3) Focus on your upper body.
Did you skimp on strength-training? Now’s the time to incorporate upper-body and core workouts “to maintain strength and keep yourself from going crazy from reduced mileage,” offers District Sweats blogger Ellen. Just be sure to avoid anything too intense you haven’t tried before. Now’s not the time to start Olympic weight-lifting.

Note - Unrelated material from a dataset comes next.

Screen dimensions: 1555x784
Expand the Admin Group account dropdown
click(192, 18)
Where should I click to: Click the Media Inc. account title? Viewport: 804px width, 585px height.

4) Carbo-load a week before.
By now, you’ve probably noticed that your appetite has soared. That won’t change while tapering. However, it’s vital to begin fueling your body properly before the actual race—and not just the night before. Instead of eating huge bowls of pasta, Sapper and Reichmann recommend eating quality high-carb mini meals paired with vegetables, fruit, and protein beginning the week before the race. Try oatmeal, bananas, rice, and sweet potatoes.
5) Avoid alcohol.
No, pints of beer don’t count as quality carbs. “Embrace water during your taper, and know that the libations will taste that much better with a medal around your neck!” says Reichmann.
6) Visualize your race.
Take some time over the next few weeks to really study the course map. Figure out where you’ll need a water break and where you’ll need your family and friends to cheer you on. Finally, reestablish your goals for that day, whether you just want to cross the finish line or you want to break the four-hour mark.
7) Enjoy your sleep.
Marathon runners like Mike Wardian will tell you that getting enough sleep works wonders. Use the time you would be logging those long miles for extra hours in bed. Add Reichmann and Sapper, “Don’t stress if pre-marathon jitters affect your sleep the night before the big race.” In fact, research shows that a good performance relies on a good night’s rest two nights before the race, not the night before.